• _EXERCISE_: Below are the entries to retype; reproduce each one exactly.

• _DATASET ENTRIES_:
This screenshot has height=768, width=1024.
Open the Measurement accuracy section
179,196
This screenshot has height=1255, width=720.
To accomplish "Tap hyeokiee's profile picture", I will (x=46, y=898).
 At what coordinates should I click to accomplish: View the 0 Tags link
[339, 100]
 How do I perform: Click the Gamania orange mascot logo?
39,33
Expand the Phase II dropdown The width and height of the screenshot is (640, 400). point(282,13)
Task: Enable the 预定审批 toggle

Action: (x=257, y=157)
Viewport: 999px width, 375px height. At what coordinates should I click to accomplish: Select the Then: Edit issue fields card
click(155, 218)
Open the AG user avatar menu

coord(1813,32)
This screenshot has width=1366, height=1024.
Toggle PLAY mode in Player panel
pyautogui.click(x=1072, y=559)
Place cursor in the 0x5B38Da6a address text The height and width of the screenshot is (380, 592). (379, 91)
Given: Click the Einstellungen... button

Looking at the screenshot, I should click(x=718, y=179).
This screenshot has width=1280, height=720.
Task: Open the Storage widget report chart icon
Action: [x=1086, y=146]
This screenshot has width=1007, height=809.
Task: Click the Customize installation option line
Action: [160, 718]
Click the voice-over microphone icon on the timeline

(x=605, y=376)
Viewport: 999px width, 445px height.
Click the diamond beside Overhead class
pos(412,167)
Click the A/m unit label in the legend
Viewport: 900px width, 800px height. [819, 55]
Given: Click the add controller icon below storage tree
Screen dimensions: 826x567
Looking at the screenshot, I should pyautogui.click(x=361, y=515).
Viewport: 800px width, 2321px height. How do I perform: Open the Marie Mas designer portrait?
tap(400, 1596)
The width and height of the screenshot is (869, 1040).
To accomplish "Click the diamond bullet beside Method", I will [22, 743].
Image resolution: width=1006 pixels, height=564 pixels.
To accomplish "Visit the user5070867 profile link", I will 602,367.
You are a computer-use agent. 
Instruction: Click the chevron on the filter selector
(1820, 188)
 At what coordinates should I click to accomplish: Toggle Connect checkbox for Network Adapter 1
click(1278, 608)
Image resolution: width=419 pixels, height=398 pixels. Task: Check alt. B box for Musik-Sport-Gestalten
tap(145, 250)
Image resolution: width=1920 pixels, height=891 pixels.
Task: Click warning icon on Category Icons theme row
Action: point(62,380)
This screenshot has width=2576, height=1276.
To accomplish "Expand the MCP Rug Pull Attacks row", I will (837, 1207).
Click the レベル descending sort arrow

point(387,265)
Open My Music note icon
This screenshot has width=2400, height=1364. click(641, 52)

• _RESULT OF THIS TASK_:
This screenshot has height=768, width=1024.
Open the Measurement accuracy section
179,196
This screenshot has height=1255, width=720.
To accomplish "Tap hyeokiee's profile picture", I will (x=46, y=898).
 At what coordinates should I click to accomplish: View the 0 Tags link
[339, 100]
 How do I perform: Click the Gamania orange mascot logo?
39,33
Expand the Phase II dropdown The width and height of the screenshot is (640, 400). point(282,13)
Task: Enable the 预定审批 toggle

Action: (x=257, y=157)
Viewport: 999px width, 375px height. At what coordinates should I click to accomplish: Select the Then: Edit issue fields card
click(155, 218)
Open the AG user avatar menu

coord(1813,32)
This screenshot has width=1366, height=1024.
Toggle PLAY mode in Player panel
pyautogui.click(x=1072, y=559)
Place cursor in the 0x5B38Da6a address text The height and width of the screenshot is (380, 592). (379, 91)
Given: Click the Einstellungen... button

Looking at the screenshot, I should click(x=718, y=179).
This screenshot has width=1280, height=720.
Task: Open the Storage widget report chart icon
Action: [x=1086, y=146]
This screenshot has width=1007, height=809.
Task: Click the Customize installation option line
Action: [160, 718]
Click the voice-over microphone icon on the timeline

(x=605, y=376)
Viewport: 999px width, 445px height.
Click the diamond beside Overhead class
pos(412,167)
Click the A/m unit label in the legend
Viewport: 900px width, 800px height. [819, 55]
Given: Click the add controller icon below storage tree
Screen dimensions: 826x567
Looking at the screenshot, I should pyautogui.click(x=361, y=515).
Viewport: 800px width, 2321px height. How do I perform: Open the Marie Mas designer portrait?
tap(400, 1596)
The width and height of the screenshot is (869, 1040).
To accomplish "Click the diamond bullet beside Method", I will [22, 743].
Image resolution: width=1006 pixels, height=564 pixels.
To accomplish "Visit the user5070867 profile link", I will 602,367.
You are a computer-use agent. 
Instruction: Click the chevron on the filter selector
(1820, 188)
 At what coordinates should I click to accomplish: Toggle Connect checkbox for Network Adapter 1
click(1278, 608)
Image resolution: width=419 pixels, height=398 pixels. Task: Check alt. B box for Musik-Sport-Gestalten
tap(145, 250)
Image resolution: width=1920 pixels, height=891 pixels.
Task: Click warning icon on Category Icons theme row
Action: point(62,380)
This screenshot has width=2576, height=1276.
To accomplish "Expand the MCP Rug Pull Attacks row", I will (837, 1207).
Click the レベル descending sort arrow

point(387,265)
Open My Music note icon
This screenshot has width=2400, height=1364. click(641, 52)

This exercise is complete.